TASK REQUIREMENTS
A. According to the passage on Sweden's Under-21 footballers, which two of Håkan Ericson's players have experienced competitive qualifiers with the senior side?
B. Please pick up the passage on Sweden's Under-21 footballers where it stops and write the next part.

PROVIDED PASSAGE
+ + + +

Hamrén followed the Under-21s from up close in the Czech Republic, witnessing the never-say-die attitude at first hand. It is a rare quality that he will hope to harness and inject into his own side. With Sweden in a promising position in the race for a place at UEFA EURO 2016, the upcoming qualifiers are a good time to start.
The transition has already begun. Eleven of Håkan Ericson's men have already featured for the seniors, albeit for the most part during winter tours to warmer latitudes when only those playing in Scandinavia are considered. Only Isaac Kiese Thelin and Alexander Milošević have encountered the pressure of competitive qualifiers; and both have stood up to the challenge.
After a nightmare start to the tournament – conceding a penalty and earning a red card in the opener against Italy – Milošević quietly clenched his fists and returned to the team, anchoring the defence manfully. He also scrambled to help set up Simon Tibbling for the equaliser against Portugal in the group stage, the goal that sent Sweden through to the semis.

+ + + +

SUPPLIED MATERIAL
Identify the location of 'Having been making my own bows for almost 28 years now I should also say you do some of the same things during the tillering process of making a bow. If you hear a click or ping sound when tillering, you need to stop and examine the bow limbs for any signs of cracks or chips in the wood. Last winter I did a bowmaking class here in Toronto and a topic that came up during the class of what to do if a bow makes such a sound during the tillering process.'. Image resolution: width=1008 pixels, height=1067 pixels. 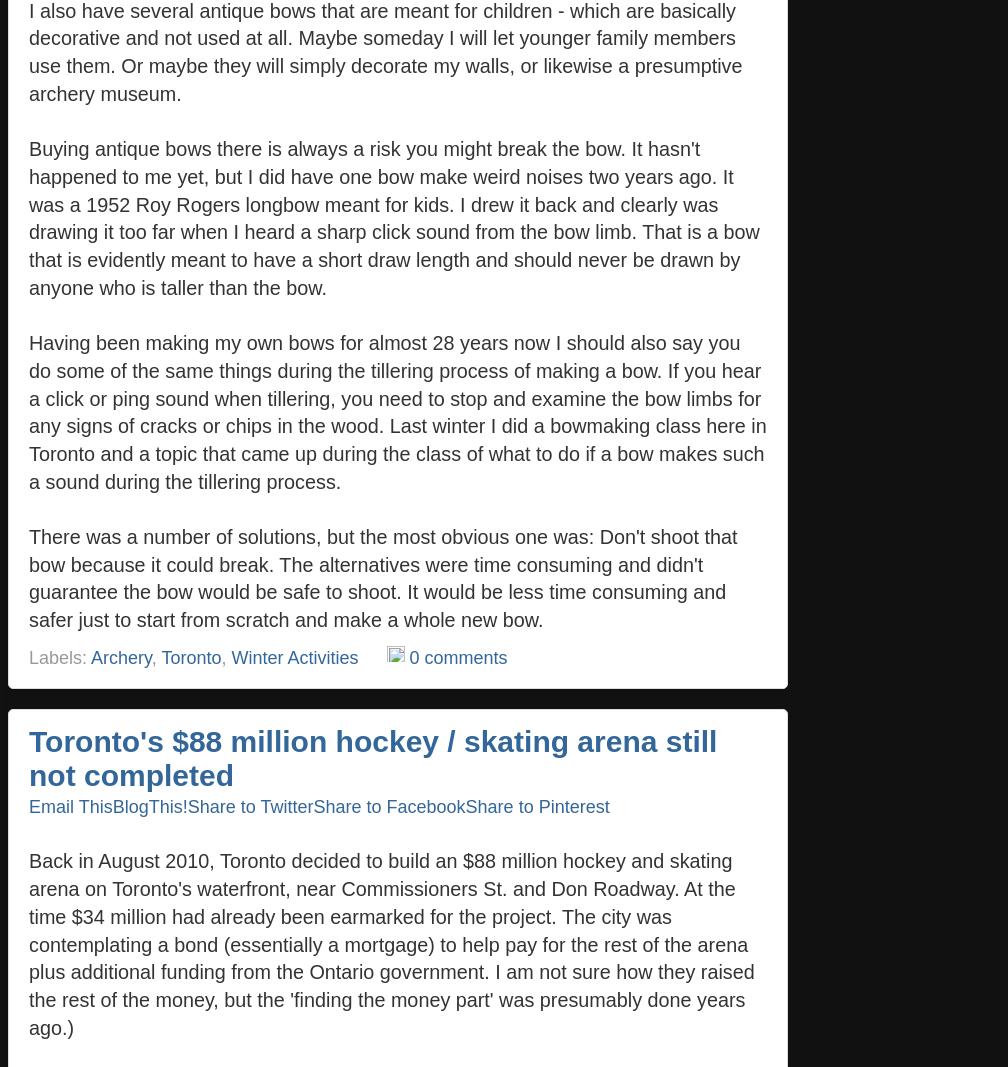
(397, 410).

+ + + +

RESPONSES PER TASK
A. Isaac Kiese Thelin and Alexander Milošević

B.
Thelin was troubled by an aching heel but he never let it show on the pitch. In him, Sweden have a player capable of finishing as well as winning aerial duels and holding the ball up, allowing his team-mates to get up in support. These are qualities that have been rare for Sweden since the days of Kennet Andersson in the 1990s.
Which of their trophy-winning colleagues are likely to receive senior call-ups this autumn? Ludwig Augustinsson looks determined to throw down a serious challenge for the left-back position, especially with Hamrén's first choice Martin Olsson hampered by injuries. Expect Augustinsson to be ready should Hamrén call.
The Oscars, Lewicki and Hiljemark, at the heart of midfield have been a tireless engine-room duo in the Czech Republic. After Anders Svensson's international retirement and Rasmus Elm's abdominal problems, the senior side would welcome players like the Oscars: smart, energetic and gifted on the ball.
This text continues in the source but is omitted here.